Keywords: Synchronization, Delay spread, Multi-carrier, Intersymbol Interference, orthogonal
1. INTRODUCTION
OFDM stands for orthogonal frequency division multiplexing. It is a type of multicarrier modulation technique in which single high rate bit stream is divided into multiple low rate sub streams and transmitted over parallel sub channels. It is a technique that divides the spectrum in to a number of equally spaced tones and carriers a portion of a users information on each tone. A tone can be thought of frequency. Each tone is orthogonal to the other. OFDM is also called multi tone modulation. OFDM can be considered as a multiple access technique, because an individual tone or groups tones can be assigned to different users. Multiple users share a given bandwidth in this manner, yielding the system called OFDMA. Each user can be assigned a predetermined number of tones when they have information to send, or alternatively a user can be assigned a variable number of tones based on the information that they have to send. OFDM can be considered as a combination of both modulation & multiple access technique that divide the communications channel in such a way that many users share it. The division is based upon the frequency.
OFDM has a special property that each tone is orthogonal with each other. There will be frequency guard bands between frequencies so that they do not interfere with each
other. OFDM allows the spectrum of each tone to overlap and because they are orthogonal they donot interfere with each other.This will reduce the spectrum
If two OFDM symbols are transmitted, one preceding the other the receiver must pick the correct samples of the actual OFDM symbol and give it to the FFT so the FFT window should be correctly placed. If there is no synchronization, the beginning of the FFT window will be placed too early or too late. If placed too late for example, some samples will be collected from the actual OFDM symbol and the others will be collected from the following OFDM symbol; if no following OFDM symbol exists, the last samples are filled up with noise. If placed too early, samples from the previous OFDM symbol will be collected. Both cases result in ISI. In addition to this, ICI results also from an FFT window mis-alignment because the periodic signal does not anymore fit completely in the FFT window. To point out the effect of ICI, we suppose that the FFT window takes some samples from the actual OFDM symbol and the last samples are filled with zeros. Such a time sequence has no longer definite frequency, so the discrete spectrum will not have single peaks anymore but sidelobes occur Consequently, the orthogonality is lost due to ICI.

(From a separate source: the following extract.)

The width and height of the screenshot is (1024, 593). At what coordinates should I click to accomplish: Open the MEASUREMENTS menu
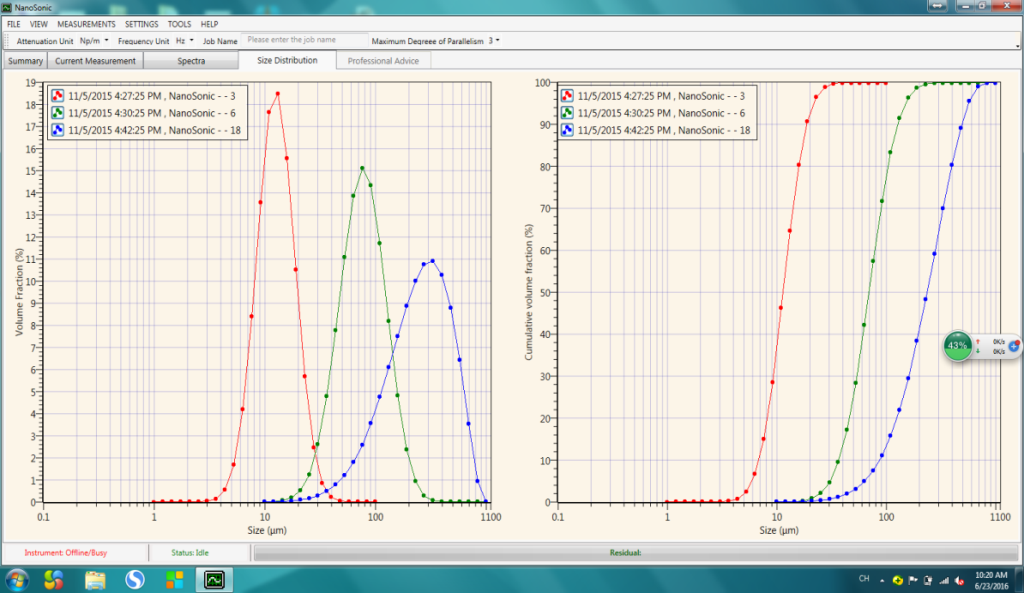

OFDM technique has found its wide applications in many scientific areas due to its high spectrum efficiency .In a single-carrier system, a single fade or interferer can cause the entire link to fail, but in a multi-carrier (MC) system, only a small percentage of the subcarriers (SCs) will be affected The difference between the conventional non- overlapping MC technique and overlapping MC technique is that we save almost 50% of the bandwidth in the latter case .To realize this, however, we need to reduce cross- talk between SCs, which means that we want orthogonality between the different modulated carriers. OFDM can be used either as a modulation or a multiplexing technique
Section 2 contains the detail of already published work for proving synchronization techniques in OFDM systems, section 3 contain the description of synchronization technique, section 4 contains the conclusion and section 5 contains references.
2 LITERATURE REVIEW
Synchronization remains as one of the most important factors to think of while using OFDM. Synchronization of
an OFDM signal requires finding the symbol timing and carrier frequency offset. Symbol timing for an OFDM signal is significantly different than for a single carrier signal since there is not an eye opening where a best sampling time can be found. Rather there are hundreds or thousands of samples per OFDM symbol since the number of samples necessary is proportional to the number of subcarriers.
Finding the symbol timing for OFDM means finding an estimate of where the symbol starts. There is usually some tolerance for symbol timing errors when a cyclic prefix is used to extend the symbol. Synchronization of the carrier frequency at the receiver must be performed very accurately, or there will be loss of orthogonality between the subsymbols. OFDM systems are very sensitive to carrier frequency offsets since they can only tolerate offsets which are a fraction of the spacing between the subcarriers without a large degradation in system performance
There have been several papers on the subject of synchronization for OFDM in recent years. Moose gives the maximum likelihood estimator for the carrier frequency offset which is calculated in the frequency domain after taking the FFT [2]. He assumes that the symbol timing is known, so he just has to find the carrier frequency offset. The limit of the acquisition range for the carrier frequency offset is the subcarrier spacing. He also describes how to increase this range by using shorter training symbols to find the carrier frequency offset. For example shortening the training symbols by a factor of two would double the range of carrier frequency acquisition. This approach will work to a point, but the estimates get worse as the symbols get shorter because there are fewer samples over which to average, and the training symbols need to be kept longer than the guard interval so that the channel impulse response does not cause distortion when estimating the frequency offset.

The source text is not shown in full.